Histone mRNAs manufacture the protein components of chromatin, which together with DNA form the chromosomes in the cell nucleus.. Like all RNA, it is comprised of strands of nucleobases, the molecules of adenine, cytosine, guanine and uracil that provide the “letters” of the genetic code. In mRNA, a molecular machine known as a ribosome reads the order of the nucleotides and uses the information to assemble proteins.
The cell tightly regulates the level of histone mRNAs. During cell reproduction, the level of the mRNA increases 35-fold as DNA is replicated and returns to normal levels as the cell begins to divide. While researchers have understood some of the steps by which the RNA is removed from the cell, Marzluff’s team is the first to observe the entire process.
“Degrading the RNA at the right time is as important as making it. The degradation is regulated in the same way that transcription is regulated,” said Marzluff. “We can measure the fact that it is being degraded and we have now found all the intermediates along the way.”
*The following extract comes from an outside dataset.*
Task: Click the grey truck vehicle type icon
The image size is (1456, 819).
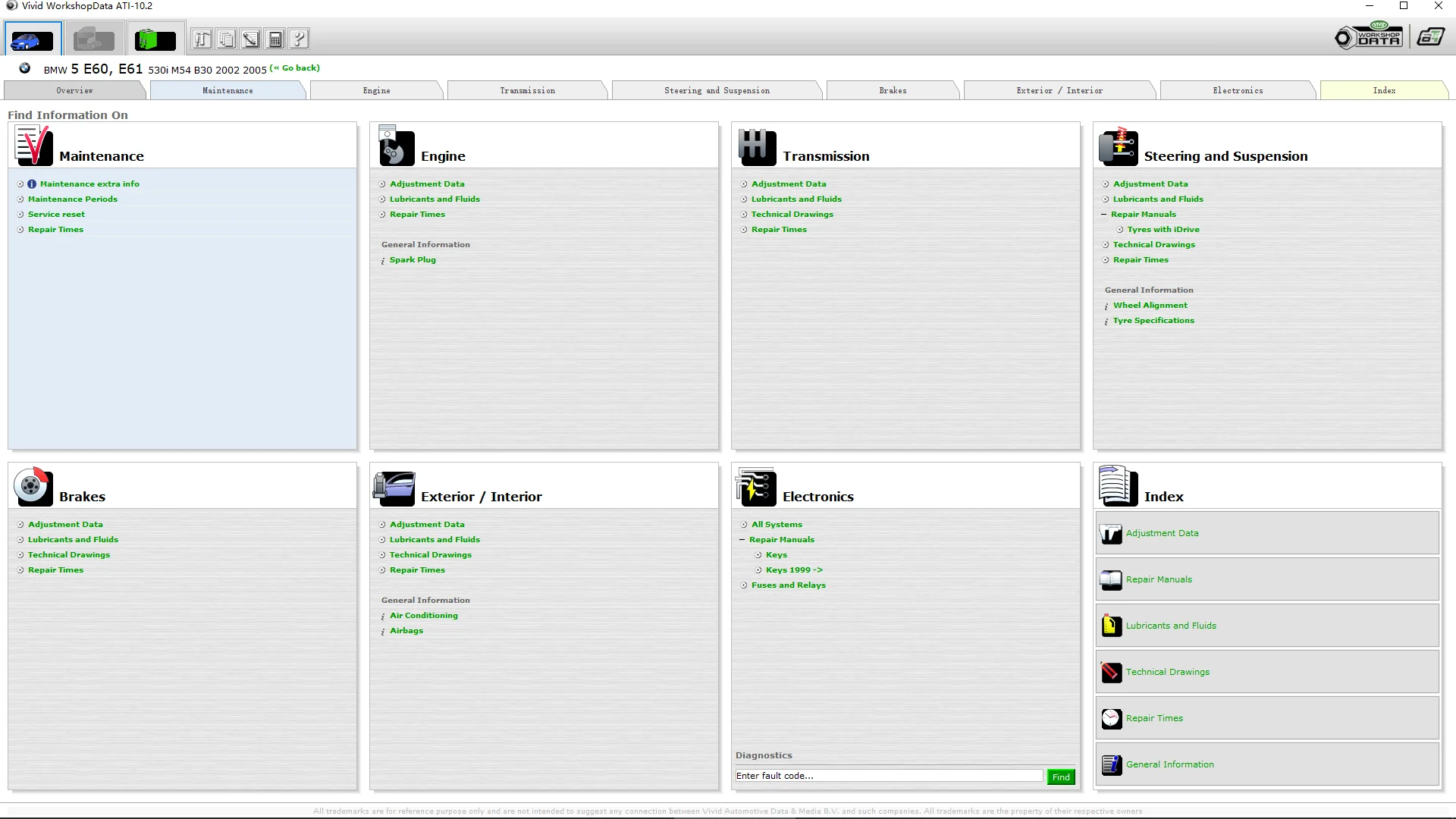Action: coord(94,39)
Histone mRNA degradation begins when a string of uridine molecules are added to the tail end of the molecule – a process known as oligouridylation. This signals a complex of proteins known as the exosome to begin degrading the mRNA. When the exosome stalls, another chain of uridine molecules is added to restart the process. When the exosome’s advance is blocked by ribosomes that have attached to the RNA to synthesize proteins, Marzluff found evidence that a complex of proteins known as Dom34/Hbs1 detaches the ribosome from the RNA, allowing the exosome to continue again. These processes are repeated until the mRNA is completely broken down.
“A postdoctoral fellow, Dr. Mike Slevin, developed a method to isolate all these molecules and sequence them. Josh Welch, a graduate student with Dr. Jan Prins, professor of computer science developed a program that allowed us to actually map these onto the genome,” said Marzluff.
The entire process takes around 45 minutes to completely degrade the histone mRNA. Using a high throughput gene sequencer, Marzluff’s team was able to quantify the number of mRNA strands that had a urisine tail and compare it with those that did not have the tails, counting the molecules throughout the process to determine the rate of degradation.
While the study focused only on one type of RNA, Marzluff said he believes the same or similar process may occur for many types of RNA. The research team’s next steps are to use the same techniques to measure the degradation of RNAs throughout the cells. Marzluff published the first paper on histone RNA degradation in 1987, and credits the development of new technology - low-cost high throughput DNA sequencing - that has rapidly advanced understanding of human genetics with making this study possible, allowing researchers to look at large numbers of RNA in this case
“What’s actually happening with these new sequencers is that people are figuring out ways to ask different types of questions using the same technology. It’s just a matter of preparing the sample to ask the machine the question you want,” said Marzluff.
This research was supported by National Institutes of Health (NIH) grants GM29832, HG06272, ABI/EF0850237, GM20818, F32GM87059 and F32GM80007 and National Science Foundation (NSF) Graduate Research Fellowship DGE-1144081.